On a happier note: when my wife and I were married in a little Episcopal church in so. cal., chosen merely because it looked so lovely, the priest would not allow secular music at all. That includes Wagner. So, while I have forgotten our entry music (probably Bach) our exit music was tremendous: the theme from the Ode. We snuck that in, of course, because it has been used for the Christmas Carole Joyful Joyful We Adore Thee! As we were pronounced man and wife, the very sweet organist pulled out the stops (if this is the correct term) and blasted, I mean blasted, the Ode out of that giant pipe organ. When we were outside, I heard her playing it on electronic bells. Yes. The Ninth has to go into the list.
2) Here I cheat and name a class of songs: Christmas songs. I love many: God Rest Ye Merry Gentlemen, O Little Town of Bethlehem, Good King Wencelas...these little hymns hold theology more pure and true, reflect trust and peace more adequately, than most of the theological volumes in my library.

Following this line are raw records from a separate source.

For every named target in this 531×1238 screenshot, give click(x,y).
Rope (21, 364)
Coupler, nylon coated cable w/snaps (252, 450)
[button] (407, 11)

3) Springsteen's The River. I am not particularly a huge Springsteen fan; I have never even owned an album. I was much more into the blues of Zeppelin or the post punk of Nirvana. And I didn't get my girlfriend in high school pregnant or make love with her beside any lake (or really, fully, make love with her at all). But the poignancy of this song, the sense of doom in the young couple, can I use the term literary naturalism...oh, I would listen to this and cry sometimes when she and I were in conflict. The song gave me strength to continue, to go to Heartwell park and pick a bunch of those little white lawn daisies and carry them to her when we spoke there after a fight. That kind of song. Doom and hope. We knew both.
4) Sarah MacLachlin's Angel. You know, I don't even know what this song is really about. But I don't think I have heard a lovelier ballad in the world. And the line...something like...'there's always a reason to feel not good enough, and it's hard at the end of the day' pretty much sums up half my emotional life. The constant fight against the withering inner critic. The fatigue that brings. And the elation, release, the catharsis I feel whenever I hear this song. It brings a physical change.